And these were the four Adjusters…

The clock on the mantelpiece chimed out the hour, and as it did so the door opened and the four men rose to their feet, as Daphne Wrayne stood in the doorway.

“Well, Peter Pan!” exclaimed Sylvester.

“Well, you dear Knights!”

Very lovely she looked as she came forward, and her eyes were for all of them. But it was Lord Trevitter who, as if by tacit understanding, helped her off with her cloak and put her into her chair. Very naturally, yet quite openly too, she slipped her hand into his and let it stay there. But the other three only smiled indulgently though their smiles spoke volumes. You felt, somehow, that they had known her from childhood – looked on her now almost as a beloved child. That even if she had singled out Trevitter – as indeed she had – she loved none of them less dearly for that.

“Oh, it’s great to be here!” she exclaimed with shining eyes. “I can still hardly believe it’s true.”

“It’s a wonderful stunt,” murmured Everest thoughtfully.

“We’ve been lucky, Martin,” answered the girl. “If it hadn’t been for the Duchess’s pearls-”

“And then you giving an interview to the Monitor,” chimed in Lord Trevitter. “That was the master stroke, Daph.”

“Well, it was just the right moment, Jim. Having had a big success it seemed to me to be the very wisest thing to do.”

“By Jove, it was, my dear,” chuckled Sylvester. “It couldn’t have come at a better time. If you’d given it before, the public would only have scoffed. But as we had recovered that necklace they couldn’t afford to scoff.”

“Incidentally,” remarked the girl, “the Duchess sent us a check for five hundred pounds.”

“Good for her,” said Lord Trevitter. “I suppose you’ve – oh, of course, Jim! Anonymously, needless to say.”

“Quite right,” murmured Everest. “Well, what’s the big idea this evening?”

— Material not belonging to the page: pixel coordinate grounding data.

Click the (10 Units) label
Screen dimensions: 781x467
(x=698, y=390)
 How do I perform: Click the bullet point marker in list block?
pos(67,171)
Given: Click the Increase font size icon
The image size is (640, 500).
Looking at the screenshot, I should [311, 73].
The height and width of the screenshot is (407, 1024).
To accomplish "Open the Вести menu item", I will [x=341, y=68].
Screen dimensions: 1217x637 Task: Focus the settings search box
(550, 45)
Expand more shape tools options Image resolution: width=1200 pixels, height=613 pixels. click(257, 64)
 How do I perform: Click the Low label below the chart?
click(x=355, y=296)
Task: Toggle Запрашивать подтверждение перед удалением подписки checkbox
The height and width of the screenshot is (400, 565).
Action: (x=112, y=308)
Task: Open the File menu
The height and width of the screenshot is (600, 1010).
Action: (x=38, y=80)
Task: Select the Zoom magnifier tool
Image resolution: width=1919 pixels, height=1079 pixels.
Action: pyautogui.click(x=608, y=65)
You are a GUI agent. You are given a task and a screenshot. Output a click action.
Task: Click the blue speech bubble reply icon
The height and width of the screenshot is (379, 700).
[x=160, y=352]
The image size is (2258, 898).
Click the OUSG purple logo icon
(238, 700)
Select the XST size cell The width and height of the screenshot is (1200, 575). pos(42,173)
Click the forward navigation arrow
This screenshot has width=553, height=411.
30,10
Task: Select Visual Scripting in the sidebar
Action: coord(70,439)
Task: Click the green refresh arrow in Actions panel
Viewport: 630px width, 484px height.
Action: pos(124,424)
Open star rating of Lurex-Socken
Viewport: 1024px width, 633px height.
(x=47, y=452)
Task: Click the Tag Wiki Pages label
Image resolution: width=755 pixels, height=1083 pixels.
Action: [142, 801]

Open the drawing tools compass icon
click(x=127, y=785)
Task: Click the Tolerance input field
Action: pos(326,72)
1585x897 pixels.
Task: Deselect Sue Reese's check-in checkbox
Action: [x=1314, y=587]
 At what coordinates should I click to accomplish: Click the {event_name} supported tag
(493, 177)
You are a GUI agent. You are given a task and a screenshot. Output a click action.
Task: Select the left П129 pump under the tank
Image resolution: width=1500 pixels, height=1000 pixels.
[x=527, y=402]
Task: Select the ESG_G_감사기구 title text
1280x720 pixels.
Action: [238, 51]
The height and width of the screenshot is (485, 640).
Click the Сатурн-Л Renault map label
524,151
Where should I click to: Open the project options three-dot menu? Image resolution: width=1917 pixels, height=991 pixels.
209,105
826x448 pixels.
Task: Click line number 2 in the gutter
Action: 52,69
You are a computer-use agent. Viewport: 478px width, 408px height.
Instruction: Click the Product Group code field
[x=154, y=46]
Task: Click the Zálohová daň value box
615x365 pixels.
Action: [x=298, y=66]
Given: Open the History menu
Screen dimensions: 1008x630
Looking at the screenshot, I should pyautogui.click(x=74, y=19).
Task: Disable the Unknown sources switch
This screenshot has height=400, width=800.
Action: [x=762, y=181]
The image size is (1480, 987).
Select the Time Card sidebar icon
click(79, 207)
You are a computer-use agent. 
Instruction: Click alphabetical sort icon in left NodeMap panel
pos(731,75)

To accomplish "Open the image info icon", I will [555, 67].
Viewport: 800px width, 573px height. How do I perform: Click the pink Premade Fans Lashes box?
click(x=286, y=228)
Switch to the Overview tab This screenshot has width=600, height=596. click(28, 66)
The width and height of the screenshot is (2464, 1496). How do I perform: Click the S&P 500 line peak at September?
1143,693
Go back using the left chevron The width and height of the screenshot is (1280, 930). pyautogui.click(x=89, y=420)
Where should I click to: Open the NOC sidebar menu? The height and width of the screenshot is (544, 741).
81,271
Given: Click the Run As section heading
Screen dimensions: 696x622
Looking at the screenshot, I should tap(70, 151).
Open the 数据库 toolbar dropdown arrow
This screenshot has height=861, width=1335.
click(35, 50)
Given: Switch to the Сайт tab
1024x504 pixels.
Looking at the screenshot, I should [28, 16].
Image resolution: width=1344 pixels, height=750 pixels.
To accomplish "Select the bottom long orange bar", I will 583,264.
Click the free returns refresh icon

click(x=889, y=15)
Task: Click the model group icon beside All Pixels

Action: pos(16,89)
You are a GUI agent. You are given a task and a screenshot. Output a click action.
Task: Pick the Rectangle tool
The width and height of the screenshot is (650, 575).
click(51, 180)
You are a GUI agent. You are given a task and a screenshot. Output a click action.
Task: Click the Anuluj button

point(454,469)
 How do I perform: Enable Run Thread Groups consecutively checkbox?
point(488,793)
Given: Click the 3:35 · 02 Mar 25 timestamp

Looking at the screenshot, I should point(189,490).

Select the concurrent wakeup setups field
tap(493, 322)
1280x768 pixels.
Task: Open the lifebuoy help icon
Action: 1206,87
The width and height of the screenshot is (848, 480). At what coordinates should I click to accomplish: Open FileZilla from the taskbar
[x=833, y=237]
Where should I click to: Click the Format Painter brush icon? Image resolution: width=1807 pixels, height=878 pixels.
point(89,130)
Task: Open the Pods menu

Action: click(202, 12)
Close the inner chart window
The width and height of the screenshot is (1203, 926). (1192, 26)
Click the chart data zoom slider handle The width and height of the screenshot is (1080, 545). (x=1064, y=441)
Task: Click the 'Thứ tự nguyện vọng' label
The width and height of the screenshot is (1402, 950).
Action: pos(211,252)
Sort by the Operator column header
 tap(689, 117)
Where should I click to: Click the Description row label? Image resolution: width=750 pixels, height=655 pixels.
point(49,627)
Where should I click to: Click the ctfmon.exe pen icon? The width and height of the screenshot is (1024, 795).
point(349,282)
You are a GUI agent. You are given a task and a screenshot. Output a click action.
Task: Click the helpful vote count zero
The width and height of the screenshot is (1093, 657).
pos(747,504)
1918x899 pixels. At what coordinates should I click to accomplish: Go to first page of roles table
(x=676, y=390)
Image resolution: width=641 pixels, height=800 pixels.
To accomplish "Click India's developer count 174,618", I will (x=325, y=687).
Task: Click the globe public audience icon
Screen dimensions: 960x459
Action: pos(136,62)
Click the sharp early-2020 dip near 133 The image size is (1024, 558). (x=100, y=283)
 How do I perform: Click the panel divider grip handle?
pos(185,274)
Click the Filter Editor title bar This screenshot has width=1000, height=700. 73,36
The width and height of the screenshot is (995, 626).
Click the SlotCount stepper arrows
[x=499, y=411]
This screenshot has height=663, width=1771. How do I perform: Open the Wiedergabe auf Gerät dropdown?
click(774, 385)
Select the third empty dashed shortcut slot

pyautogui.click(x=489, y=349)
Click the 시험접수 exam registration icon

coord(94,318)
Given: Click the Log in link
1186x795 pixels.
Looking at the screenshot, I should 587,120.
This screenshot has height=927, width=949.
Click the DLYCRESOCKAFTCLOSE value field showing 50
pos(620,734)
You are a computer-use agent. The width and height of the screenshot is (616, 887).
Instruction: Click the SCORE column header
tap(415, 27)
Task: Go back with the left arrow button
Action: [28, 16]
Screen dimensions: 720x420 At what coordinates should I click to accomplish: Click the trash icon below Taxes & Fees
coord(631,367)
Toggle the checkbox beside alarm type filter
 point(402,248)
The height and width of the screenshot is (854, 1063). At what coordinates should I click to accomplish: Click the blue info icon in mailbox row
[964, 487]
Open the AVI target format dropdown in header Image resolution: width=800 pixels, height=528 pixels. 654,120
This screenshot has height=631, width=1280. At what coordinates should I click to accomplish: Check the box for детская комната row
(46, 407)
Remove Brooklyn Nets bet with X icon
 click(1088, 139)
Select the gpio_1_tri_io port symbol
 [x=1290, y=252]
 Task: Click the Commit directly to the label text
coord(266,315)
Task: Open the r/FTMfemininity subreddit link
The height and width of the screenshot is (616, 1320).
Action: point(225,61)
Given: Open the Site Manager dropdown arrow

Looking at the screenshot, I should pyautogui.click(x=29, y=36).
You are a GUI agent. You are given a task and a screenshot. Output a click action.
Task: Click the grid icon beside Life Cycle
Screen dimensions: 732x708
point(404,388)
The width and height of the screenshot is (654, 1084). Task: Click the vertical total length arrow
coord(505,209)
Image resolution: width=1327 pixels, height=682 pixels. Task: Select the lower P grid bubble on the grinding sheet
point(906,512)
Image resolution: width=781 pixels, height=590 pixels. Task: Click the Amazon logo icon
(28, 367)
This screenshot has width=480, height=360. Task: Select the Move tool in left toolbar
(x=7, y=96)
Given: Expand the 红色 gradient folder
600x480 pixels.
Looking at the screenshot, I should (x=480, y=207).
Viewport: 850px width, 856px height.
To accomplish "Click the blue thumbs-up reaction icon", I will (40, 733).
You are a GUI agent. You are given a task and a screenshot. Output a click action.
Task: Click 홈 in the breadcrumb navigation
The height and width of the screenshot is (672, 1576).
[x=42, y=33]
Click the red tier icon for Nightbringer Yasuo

“How do you know I’ve got one?”

“Listen to her!” exclaimed Williamson. “Breaking off a dance at twelve o’clock and keeping us out of our beds-

“But it’s rather a puzzling one, Hugh-” interrupting him. “We shall want all our ingenuity to get home this time.”

“Splendid! Let’s have it, my dear.”

Leaning forward in her chair, slim hands clasped, Daphne Wrayne outlined the story to them. Then, as she came to the end:

“But I can add a good deal to this. It seemed obvious to me from the start that there was no double at all – it was just a ruse, carefully planned.”

“Particularly why, Daph?” queried Lord Trevitter.

“The signature, Jim, alone. In a forgery of this size your forger never makes a mistake with the signature. It’s miles too risky. Besides, assuming that it was Gorleston himself, look at all there is to support the idea. If they detect the flaw in the signature they can’t collar him – it’s merely a slip. But if it gets by, what happens then? Why the bank’s in the cart and they’re liable for carelessness.”

“You’re a true woman, my dear,” smiled Everest. “Jump to a conclusion first and fit your facts to it afterwards.”

Daphne pouted adorably.

“I hate you, Martin,” she said. “Still, I was right.”

“You’re sure?” demanded Williamson.

“Absolutely. All the same, as my legal friend here will tell you – laying her hand on Everest’s arm with a smile – ”it’s going to be very difficult to prove. However, let me first give you all the facts I have.“

She paused for a moment to light a cigarette, and they all waited eagerly.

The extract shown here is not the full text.